What is needed: Find where "Viewport: 1035px width, 604px height." appears in the records below, then return that line and every later line exactly, stopping only at the last line.

[Collected data entries]
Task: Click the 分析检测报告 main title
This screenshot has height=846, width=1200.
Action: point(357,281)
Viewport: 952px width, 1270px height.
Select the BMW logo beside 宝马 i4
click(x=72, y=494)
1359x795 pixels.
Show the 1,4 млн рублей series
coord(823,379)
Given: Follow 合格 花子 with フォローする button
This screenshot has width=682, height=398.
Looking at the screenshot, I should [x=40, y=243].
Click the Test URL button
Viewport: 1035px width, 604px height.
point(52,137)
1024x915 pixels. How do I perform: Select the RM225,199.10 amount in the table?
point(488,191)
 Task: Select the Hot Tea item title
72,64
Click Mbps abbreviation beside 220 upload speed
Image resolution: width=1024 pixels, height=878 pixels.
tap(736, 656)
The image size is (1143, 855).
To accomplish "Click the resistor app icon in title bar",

Answer to this problem:
Viewport: 1035px width, 604px height.
point(52,137)
1024x915 pixels. How do I perform: Select the RM225,199.10 amount in the table?
point(488,191)
 Task: Select the Hot Tea item title
72,64
Click Mbps abbreviation beside 220 upload speed
Image resolution: width=1024 pixels, height=878 pixels.
tap(736, 656)
The image size is (1143, 855).
To accomplish "Click the resistor app icon in title bar",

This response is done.